§ **PROBLEM TO WORK ON**:
Update the lines from the line with "This screenshot has height=1080, width=1920. In" to the line with "RESTORE DOWN is": write out only those lines again, with "Identify the location of" changed to "Give the position of" and nothing else altered.

§ **RECORD SET**:
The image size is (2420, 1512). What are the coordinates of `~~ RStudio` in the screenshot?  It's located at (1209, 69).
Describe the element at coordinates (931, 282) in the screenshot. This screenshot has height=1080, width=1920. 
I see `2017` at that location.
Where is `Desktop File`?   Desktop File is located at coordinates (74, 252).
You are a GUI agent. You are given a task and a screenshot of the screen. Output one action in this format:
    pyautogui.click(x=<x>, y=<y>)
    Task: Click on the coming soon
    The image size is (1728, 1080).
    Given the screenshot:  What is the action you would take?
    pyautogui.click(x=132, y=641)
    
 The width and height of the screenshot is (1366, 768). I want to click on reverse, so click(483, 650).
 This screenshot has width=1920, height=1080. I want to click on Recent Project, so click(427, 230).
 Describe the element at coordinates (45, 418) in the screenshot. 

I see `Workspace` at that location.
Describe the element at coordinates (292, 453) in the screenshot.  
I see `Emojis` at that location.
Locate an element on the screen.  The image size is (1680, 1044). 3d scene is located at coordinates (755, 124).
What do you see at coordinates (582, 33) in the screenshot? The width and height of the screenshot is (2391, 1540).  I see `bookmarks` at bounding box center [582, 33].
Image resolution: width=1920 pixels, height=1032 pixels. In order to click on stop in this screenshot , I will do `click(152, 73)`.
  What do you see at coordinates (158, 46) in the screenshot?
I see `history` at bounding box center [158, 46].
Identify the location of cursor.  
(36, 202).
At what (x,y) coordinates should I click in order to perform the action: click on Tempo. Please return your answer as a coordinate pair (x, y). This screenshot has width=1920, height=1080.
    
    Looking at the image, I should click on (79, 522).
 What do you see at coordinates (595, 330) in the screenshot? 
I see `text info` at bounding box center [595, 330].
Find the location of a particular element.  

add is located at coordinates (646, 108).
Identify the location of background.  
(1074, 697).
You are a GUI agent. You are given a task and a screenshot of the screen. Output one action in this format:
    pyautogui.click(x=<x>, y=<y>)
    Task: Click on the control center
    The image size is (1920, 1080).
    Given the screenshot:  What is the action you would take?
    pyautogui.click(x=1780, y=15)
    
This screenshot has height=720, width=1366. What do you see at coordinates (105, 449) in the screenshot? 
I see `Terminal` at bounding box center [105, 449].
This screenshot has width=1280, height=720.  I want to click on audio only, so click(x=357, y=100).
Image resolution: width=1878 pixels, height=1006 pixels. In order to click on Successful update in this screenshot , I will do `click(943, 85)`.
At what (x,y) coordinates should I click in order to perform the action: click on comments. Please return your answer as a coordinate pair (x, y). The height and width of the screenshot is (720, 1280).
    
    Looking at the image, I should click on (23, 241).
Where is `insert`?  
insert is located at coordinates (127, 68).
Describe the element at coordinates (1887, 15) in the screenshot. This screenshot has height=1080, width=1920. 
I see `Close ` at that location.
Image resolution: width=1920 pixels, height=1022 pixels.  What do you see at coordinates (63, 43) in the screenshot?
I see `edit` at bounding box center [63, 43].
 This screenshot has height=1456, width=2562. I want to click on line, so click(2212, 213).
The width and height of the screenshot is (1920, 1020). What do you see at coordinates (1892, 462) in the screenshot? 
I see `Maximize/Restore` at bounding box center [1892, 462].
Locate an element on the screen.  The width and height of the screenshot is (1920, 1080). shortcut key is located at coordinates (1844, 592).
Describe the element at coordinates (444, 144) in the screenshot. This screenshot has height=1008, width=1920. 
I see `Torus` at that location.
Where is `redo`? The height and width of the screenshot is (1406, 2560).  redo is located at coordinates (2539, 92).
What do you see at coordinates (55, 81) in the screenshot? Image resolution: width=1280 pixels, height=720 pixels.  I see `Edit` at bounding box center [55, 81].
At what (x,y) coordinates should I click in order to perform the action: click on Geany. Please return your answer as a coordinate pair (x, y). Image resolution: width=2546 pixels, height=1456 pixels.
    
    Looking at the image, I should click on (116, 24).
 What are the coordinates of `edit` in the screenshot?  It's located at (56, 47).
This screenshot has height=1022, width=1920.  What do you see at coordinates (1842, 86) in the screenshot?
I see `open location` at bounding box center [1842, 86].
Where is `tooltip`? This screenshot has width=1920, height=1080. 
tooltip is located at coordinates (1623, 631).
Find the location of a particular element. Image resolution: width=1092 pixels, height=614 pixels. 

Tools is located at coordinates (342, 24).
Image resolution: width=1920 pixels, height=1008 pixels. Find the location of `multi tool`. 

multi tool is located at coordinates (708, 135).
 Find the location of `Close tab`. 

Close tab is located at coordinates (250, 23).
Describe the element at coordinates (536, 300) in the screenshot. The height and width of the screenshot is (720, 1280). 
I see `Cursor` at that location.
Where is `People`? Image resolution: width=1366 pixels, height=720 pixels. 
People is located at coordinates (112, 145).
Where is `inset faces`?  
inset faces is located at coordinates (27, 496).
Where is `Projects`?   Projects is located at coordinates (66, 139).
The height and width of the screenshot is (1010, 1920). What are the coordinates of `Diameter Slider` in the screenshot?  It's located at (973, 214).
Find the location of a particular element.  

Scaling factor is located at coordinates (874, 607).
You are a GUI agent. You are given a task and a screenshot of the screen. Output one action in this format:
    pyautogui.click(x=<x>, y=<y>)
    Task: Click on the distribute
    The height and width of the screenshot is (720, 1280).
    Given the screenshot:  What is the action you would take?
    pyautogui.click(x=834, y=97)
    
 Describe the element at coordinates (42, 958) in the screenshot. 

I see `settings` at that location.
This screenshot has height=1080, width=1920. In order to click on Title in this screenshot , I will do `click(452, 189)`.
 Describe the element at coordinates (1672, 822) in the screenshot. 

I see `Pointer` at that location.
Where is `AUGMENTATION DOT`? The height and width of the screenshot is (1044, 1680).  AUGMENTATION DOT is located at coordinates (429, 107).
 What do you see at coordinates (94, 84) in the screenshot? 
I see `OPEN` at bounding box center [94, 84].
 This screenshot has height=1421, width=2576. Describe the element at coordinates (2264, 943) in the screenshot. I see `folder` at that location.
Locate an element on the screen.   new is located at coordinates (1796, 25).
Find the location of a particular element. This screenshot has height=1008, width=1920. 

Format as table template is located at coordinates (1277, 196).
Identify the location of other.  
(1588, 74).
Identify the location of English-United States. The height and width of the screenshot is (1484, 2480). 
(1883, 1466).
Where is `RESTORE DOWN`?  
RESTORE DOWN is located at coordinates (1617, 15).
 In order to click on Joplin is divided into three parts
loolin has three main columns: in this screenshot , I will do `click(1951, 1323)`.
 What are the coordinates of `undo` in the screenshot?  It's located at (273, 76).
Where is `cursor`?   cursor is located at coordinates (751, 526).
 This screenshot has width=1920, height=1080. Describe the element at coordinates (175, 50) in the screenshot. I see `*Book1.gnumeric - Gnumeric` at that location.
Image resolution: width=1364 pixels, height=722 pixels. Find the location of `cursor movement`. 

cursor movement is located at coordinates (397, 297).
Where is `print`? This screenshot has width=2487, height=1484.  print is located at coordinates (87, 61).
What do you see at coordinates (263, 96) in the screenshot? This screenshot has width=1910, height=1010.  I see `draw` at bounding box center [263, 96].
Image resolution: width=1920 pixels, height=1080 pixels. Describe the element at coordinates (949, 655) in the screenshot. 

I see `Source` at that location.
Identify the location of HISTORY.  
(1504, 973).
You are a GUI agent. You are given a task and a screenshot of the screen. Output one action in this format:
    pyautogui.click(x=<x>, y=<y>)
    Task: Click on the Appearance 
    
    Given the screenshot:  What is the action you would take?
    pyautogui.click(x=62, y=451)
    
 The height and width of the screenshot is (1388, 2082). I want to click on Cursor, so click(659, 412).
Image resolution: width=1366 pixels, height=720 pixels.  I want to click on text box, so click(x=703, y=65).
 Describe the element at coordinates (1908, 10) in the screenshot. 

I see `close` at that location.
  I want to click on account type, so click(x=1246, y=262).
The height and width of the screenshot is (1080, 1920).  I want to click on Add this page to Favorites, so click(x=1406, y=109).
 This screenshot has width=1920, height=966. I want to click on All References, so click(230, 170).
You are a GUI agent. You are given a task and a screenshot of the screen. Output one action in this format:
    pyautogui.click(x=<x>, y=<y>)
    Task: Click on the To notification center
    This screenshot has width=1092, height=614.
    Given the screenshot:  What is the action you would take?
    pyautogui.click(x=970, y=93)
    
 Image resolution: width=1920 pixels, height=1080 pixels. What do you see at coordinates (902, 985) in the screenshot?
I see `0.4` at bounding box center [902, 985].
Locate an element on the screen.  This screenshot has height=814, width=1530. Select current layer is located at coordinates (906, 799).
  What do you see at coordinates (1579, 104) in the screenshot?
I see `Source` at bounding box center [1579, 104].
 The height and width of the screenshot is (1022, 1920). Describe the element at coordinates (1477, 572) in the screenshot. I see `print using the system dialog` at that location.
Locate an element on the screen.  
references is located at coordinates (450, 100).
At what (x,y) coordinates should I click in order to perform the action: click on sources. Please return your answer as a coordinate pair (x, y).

§ **CORRECT OUTPUT**:
This screenshot has height=1080, width=1920. In order to click on Title in this screenshot , I will do `click(452, 189)`.
 Describe the element at coordinates (1672, 822) in the screenshot. 

I see `Pointer` at that location.
Where is `AUGMENTATION DOT`? The height and width of the screenshot is (1044, 1680).  AUGMENTATION DOT is located at coordinates (429, 107).
 What do you see at coordinates (94, 84) in the screenshot? 
I see `OPEN` at bounding box center [94, 84].
 This screenshot has height=1421, width=2576. Describe the element at coordinates (2264, 943) in the screenshot. I see `folder` at that location.
Locate an element on the screen.   new is located at coordinates (1796, 25).
Find the location of a particular element. This screenshot has height=1008, width=1920. 

Format as table template is located at coordinates (1277, 196).
Give the position of other.  
(1588, 74).
Give the position of English-United States. The height and width of the screenshot is (1484, 2480). 
(1883, 1466).
Where is `RESTORE DOWN`?  
RESTORE DOWN is located at coordinates (1617, 15).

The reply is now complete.